Bringing a new spin to a celebrated classic
Other theatre companies around the country have performed their own version of Curtis’s book for years. But in 2016, the John F. Kennedy Center for the Performing Arts presented the world premiere of playwright Kirsten Greenidge’s adaptation, set to an original score by New Orleans trumpeter and iconic jazz figure Terence Blanchard.
Already a fan of the book, Flood had long wanted to tell Bud’s tale, especially since his story fit MTC’s vision of using theater to open dialogue among young people and close the gaps that divide us. But it wasn’t until she learned about the Kennedy Center’s commissioned “play within a concert” that she knew she had finally found the perfect vehicle to share his story on stage. And through a collaboration with Jazz St. Louis, she finally had the perfect partner to truly capture the sights and sounds of 1930’s Michigan.
When “Bud, Not Buddy” premieres in St. Louis at the Grandel Theatre on Feb. 4, it will include a cast of eight actors from MTC as well as a 13-piece jazz band comprised of some of the best performers in St. Louis. Said Flood, “Because the play involves Bud searching for a particular jazz band in hopes of finding his father, the idea of this as a “concert” play combining jazz music with actors and theatrical elements was exciting to me. The best stage adaptations of literature add elements that the audience would not necessarily get from reading the book. It is the same story, but told in a new way.”
This collaboration has granted MTC the opportunity to be the first company in the country to perform “Bud, Not Buddy” after its debut at the Kennedy Center. Now you and your kids can be among the first in the country to see Bud’s story live and in person. “Bud, Not Buddy,” runs at the Grandel Theatre, Feb. 4-25, Fridays and Saturdays at 7 p.m. and Sundays at 2 p.m. Tickets are $14-20 and can be purchased at MetroTix at 314-534-1111 or online.
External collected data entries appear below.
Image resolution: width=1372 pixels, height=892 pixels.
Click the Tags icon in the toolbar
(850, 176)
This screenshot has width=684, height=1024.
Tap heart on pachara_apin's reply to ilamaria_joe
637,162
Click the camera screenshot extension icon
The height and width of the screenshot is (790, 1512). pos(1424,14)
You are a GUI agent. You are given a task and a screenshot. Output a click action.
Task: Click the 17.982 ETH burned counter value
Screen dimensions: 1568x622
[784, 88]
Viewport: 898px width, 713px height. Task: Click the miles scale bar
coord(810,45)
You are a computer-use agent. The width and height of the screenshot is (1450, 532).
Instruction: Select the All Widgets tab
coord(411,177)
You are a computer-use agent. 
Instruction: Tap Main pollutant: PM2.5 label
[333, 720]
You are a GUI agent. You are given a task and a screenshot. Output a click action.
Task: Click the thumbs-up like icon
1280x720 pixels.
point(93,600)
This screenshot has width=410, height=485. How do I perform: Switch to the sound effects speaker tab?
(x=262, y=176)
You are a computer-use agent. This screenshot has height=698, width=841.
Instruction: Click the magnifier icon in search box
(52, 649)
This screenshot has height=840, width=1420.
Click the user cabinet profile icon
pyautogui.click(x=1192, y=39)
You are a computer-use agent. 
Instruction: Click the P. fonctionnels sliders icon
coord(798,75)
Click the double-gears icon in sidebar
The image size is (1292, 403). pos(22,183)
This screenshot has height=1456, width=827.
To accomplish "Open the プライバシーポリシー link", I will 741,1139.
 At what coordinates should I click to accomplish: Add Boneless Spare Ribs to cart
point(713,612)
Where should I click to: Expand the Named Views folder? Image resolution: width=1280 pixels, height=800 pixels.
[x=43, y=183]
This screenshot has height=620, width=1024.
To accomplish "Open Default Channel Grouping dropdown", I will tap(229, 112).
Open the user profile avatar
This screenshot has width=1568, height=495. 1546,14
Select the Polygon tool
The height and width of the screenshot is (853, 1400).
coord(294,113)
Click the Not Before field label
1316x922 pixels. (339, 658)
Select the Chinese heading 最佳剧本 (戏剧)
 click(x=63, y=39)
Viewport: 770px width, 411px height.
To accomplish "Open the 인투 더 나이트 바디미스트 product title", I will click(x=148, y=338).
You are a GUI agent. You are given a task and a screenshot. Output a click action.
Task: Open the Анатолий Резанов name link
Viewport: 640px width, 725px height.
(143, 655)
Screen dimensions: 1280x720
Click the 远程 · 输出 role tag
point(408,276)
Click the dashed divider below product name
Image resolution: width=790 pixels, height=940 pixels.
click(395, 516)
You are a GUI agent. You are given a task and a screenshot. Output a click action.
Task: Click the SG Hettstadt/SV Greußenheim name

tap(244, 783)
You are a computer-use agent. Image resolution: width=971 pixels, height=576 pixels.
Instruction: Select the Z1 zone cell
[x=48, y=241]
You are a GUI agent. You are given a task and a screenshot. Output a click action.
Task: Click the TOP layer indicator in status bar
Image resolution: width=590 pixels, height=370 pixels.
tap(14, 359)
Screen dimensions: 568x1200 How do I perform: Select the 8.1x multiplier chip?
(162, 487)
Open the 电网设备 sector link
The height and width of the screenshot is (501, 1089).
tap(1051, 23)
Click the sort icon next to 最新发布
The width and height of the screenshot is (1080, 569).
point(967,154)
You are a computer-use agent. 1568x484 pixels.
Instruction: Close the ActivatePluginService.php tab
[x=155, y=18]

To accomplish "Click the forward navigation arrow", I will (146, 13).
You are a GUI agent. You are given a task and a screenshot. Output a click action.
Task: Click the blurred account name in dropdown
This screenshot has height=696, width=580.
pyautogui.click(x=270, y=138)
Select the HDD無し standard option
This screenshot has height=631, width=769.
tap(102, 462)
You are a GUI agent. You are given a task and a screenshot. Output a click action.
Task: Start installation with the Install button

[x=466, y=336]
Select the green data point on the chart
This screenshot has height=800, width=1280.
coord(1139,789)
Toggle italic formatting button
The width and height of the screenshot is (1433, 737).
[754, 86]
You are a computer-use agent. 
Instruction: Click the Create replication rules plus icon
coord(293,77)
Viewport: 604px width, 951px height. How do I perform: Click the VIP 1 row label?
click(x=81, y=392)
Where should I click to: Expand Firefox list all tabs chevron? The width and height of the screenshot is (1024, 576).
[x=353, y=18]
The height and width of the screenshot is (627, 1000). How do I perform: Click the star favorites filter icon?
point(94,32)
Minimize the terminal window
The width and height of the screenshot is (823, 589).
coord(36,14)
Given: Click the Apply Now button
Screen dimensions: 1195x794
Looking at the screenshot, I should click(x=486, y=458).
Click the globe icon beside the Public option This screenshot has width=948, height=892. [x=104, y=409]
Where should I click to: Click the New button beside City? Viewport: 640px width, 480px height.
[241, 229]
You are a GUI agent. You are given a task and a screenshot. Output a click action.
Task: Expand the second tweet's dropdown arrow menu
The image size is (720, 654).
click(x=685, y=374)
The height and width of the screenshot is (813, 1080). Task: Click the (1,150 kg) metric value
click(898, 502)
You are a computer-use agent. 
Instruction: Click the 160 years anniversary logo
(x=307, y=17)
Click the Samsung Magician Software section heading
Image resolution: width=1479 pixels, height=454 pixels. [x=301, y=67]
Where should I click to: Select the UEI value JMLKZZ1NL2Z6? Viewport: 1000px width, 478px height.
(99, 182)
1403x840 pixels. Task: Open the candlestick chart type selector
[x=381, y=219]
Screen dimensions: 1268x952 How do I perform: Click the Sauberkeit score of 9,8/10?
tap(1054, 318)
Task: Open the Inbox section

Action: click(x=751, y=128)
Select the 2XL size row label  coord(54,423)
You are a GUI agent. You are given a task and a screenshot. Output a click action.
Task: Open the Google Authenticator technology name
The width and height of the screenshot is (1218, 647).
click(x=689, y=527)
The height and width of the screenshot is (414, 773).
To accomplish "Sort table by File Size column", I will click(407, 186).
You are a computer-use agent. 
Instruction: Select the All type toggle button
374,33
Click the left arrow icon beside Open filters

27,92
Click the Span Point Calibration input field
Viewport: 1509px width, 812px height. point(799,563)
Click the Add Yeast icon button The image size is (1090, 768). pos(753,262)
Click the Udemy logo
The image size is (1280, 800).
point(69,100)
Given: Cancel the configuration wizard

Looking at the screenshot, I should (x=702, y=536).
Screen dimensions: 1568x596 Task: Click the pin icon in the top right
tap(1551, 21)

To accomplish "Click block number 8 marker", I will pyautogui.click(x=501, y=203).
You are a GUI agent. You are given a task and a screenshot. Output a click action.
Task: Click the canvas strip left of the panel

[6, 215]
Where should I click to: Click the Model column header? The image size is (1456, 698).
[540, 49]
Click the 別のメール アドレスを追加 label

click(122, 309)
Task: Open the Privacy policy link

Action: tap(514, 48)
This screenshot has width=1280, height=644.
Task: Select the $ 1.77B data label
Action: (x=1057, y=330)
Flood hopes MTC’s production not only encourages kids to read Curtis’s award-winning book, but to also gain an appreciation of live theater and jazz music. At the same time, they can take what they learn from Bud’s experiences of love, acceptance and hope and incorporate them into their own lives.
“We want kids to know that they each have a world of possibilities inside them, no matter what obstacles they encounter on the way to achieving their dreams. As Bud tells, us, ‘when one door closes, another one always opens.’”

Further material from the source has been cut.